TRY IT:
Scan the material for the string "agent" and copy out every line in which it occurs.

PROVIDED RECORDS:
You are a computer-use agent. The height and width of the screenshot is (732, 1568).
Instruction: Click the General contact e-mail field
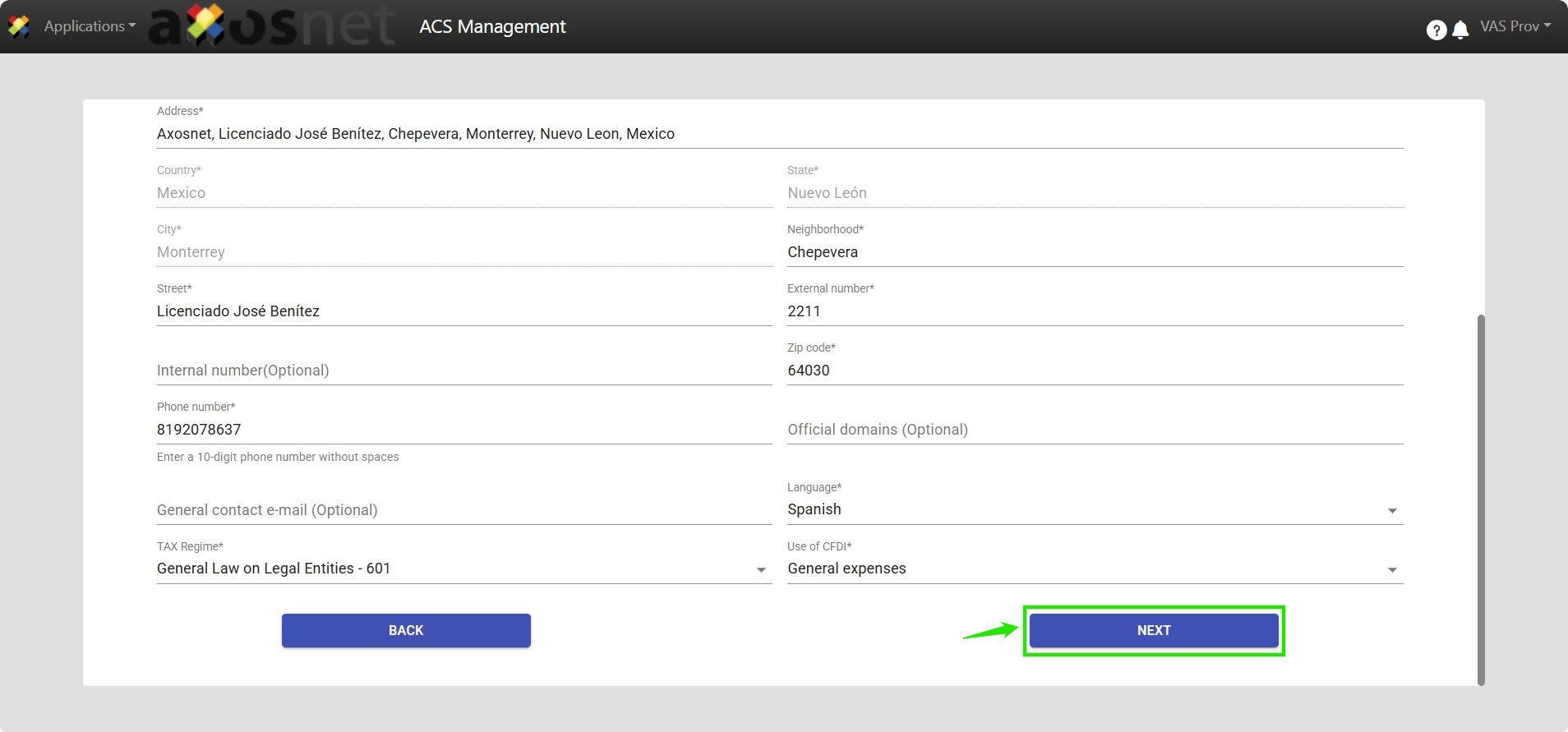(x=463, y=510)
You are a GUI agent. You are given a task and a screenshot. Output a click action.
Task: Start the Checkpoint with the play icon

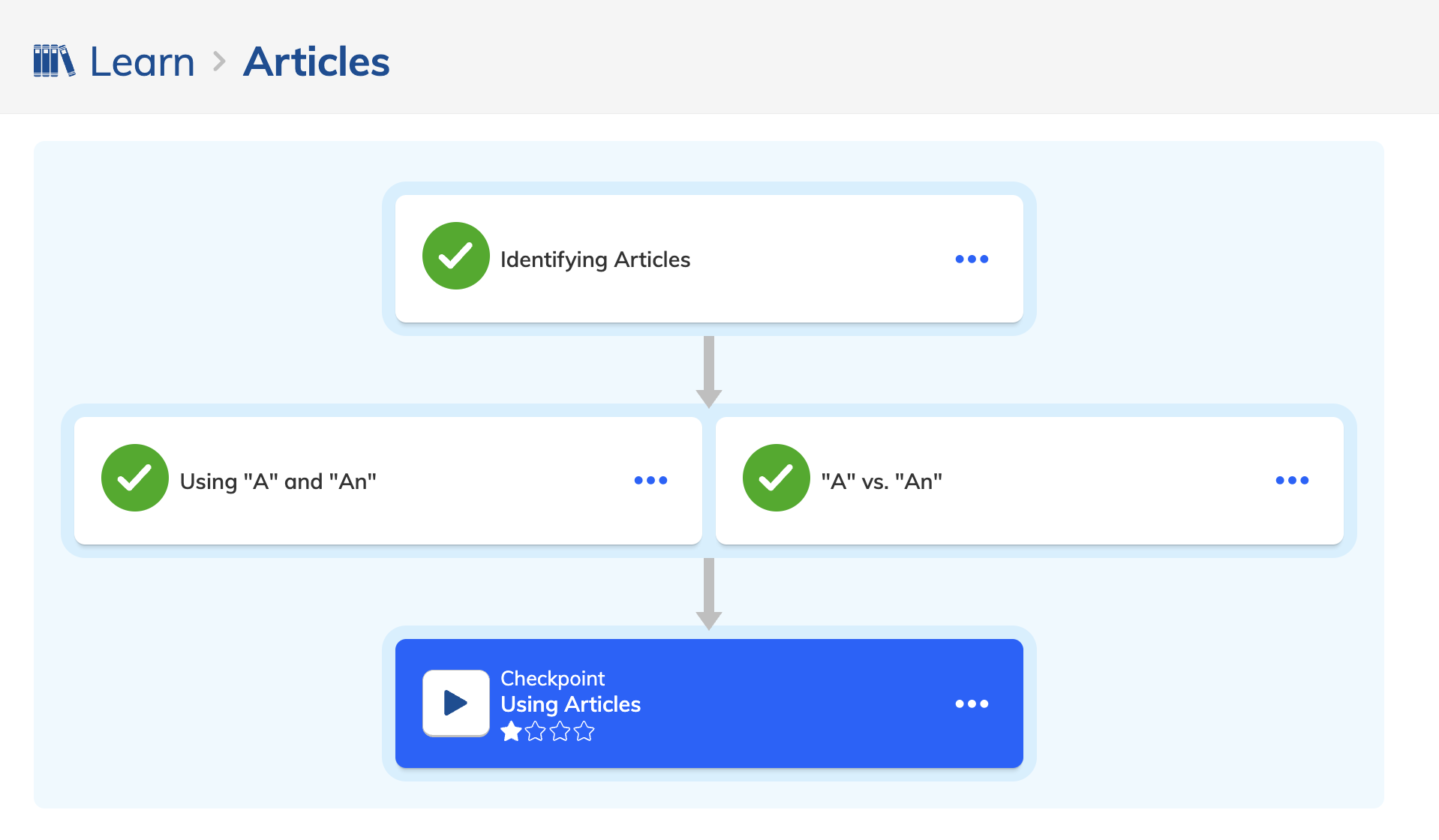click(x=456, y=703)
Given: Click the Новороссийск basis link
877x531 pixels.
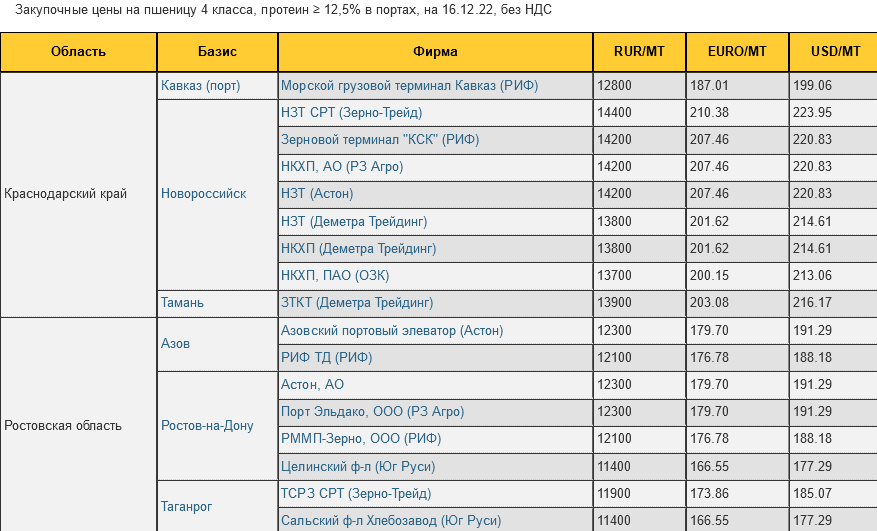Looking at the screenshot, I should click(203, 193).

REPLY TO THE TASK:
You are a computer-use agent. The height and width of the screenshot is (732, 1568).
You are a GUI agent. You are given a task and a screenshot. Output a click action.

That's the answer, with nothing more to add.